----- EXCERTO DO TEXTO -----
Estamos na época pré-natal.
Nem mais.
A tal época da tolerância e do perdão, em que todas as celebridades mais ou menos conhecidas e as que o querem vir a ser, desatam a confessar o seu ilimitado amor pelo próximo e o excelso carinho pelas crianças abandonadas.
Nunca consegui sentir esse desmesurado carinho e amor pela humanidade, assim, sem mais nem menos, numa época definida pelo calendário.
Defeito meu, certamente.
É um tempo de espantos, este que vivemos agora.
Espantamo-nos com as iluminações das ruas e das lojas, avaliamos a capacidade de gestão de uma autarquia pelos watts pendurados nos postes, criticamos os excessos das despesas exigidas pela vida social de cada um, espantamo-nos com a família Beckman ter contratado um mordomo só para abrir os milhares de presentes que esperam encontrar debaixo da árvore da sua mansão, deploramos os sem-abrigo e exigimos soluções rápidas para esses problemas, entoamos canções da infância que nos trazem de volta memórias queridas. Vivemos no espanto pré-natal.
----- REGISTOS DE DADOS -----
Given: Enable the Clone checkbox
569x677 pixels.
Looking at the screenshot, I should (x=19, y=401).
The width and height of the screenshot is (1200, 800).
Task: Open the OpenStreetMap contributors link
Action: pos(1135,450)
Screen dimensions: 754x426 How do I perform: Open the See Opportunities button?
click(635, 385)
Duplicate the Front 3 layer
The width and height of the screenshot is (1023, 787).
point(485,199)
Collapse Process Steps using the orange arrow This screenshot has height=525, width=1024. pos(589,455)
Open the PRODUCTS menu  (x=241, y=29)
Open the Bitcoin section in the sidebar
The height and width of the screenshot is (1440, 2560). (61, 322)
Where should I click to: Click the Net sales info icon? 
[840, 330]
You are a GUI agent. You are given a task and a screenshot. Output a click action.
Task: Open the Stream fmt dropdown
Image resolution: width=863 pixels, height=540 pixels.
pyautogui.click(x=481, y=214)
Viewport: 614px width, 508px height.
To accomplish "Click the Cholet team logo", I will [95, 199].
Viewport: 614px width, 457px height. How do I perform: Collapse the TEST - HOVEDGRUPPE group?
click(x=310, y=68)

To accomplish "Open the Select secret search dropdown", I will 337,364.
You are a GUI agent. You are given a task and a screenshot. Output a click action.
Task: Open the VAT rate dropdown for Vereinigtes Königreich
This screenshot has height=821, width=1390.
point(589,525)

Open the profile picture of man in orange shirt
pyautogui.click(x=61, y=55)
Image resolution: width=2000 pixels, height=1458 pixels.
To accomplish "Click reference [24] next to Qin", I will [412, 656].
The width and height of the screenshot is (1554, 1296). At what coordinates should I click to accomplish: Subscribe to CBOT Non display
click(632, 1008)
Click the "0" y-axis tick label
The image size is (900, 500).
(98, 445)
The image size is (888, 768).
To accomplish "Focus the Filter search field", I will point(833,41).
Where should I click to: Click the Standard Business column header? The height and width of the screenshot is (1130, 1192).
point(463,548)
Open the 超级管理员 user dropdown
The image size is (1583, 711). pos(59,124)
-----
| INSTRUÇÕES DO EXERCÍCIO |
Continue o texto sobre a época pré-natal a partir da última frase.

| RESPOSTA DO EXERCÍCIO |
Vem tudo isto a propósito de algumas reflexões pessoais provocadas por um comentário num blog murtoseiro. Escrevi há tempos que “a realidade cegou-nos a vista cansada. Virámo-nos para o vento e aspirámos o suave perfume da maresia dando as costas ao futuro.Em silêncio esperamos o amanhã construído pelos outros.”
No fundo, a psicose murtoseira gira em torno deste facto ancestral: preferimos olhar o passado e deixar o futuro para os outros, ignorando que esse futuro já é hoje. Preferimos dizer mal de algo a arregaçar as mangas em favor de algo. É mais cómodo manter as distâncias, de modo a não corrermos riscos, de modo a não sermos julgados.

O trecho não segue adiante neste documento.